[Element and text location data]
━━━━━━━━

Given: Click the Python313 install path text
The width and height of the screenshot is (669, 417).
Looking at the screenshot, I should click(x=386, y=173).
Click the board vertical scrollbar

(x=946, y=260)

━━━━━━━━

Exercise directions: Rewrite the records above, changing "install path" to "installation directory" and keeping everything else the same.

Problem solution:
Given: Click the Python313 installation directory text
The width and height of the screenshot is (669, 417).
Looking at the screenshot, I should click(x=386, y=173).
Click the board vertical scrollbar

(x=946, y=260)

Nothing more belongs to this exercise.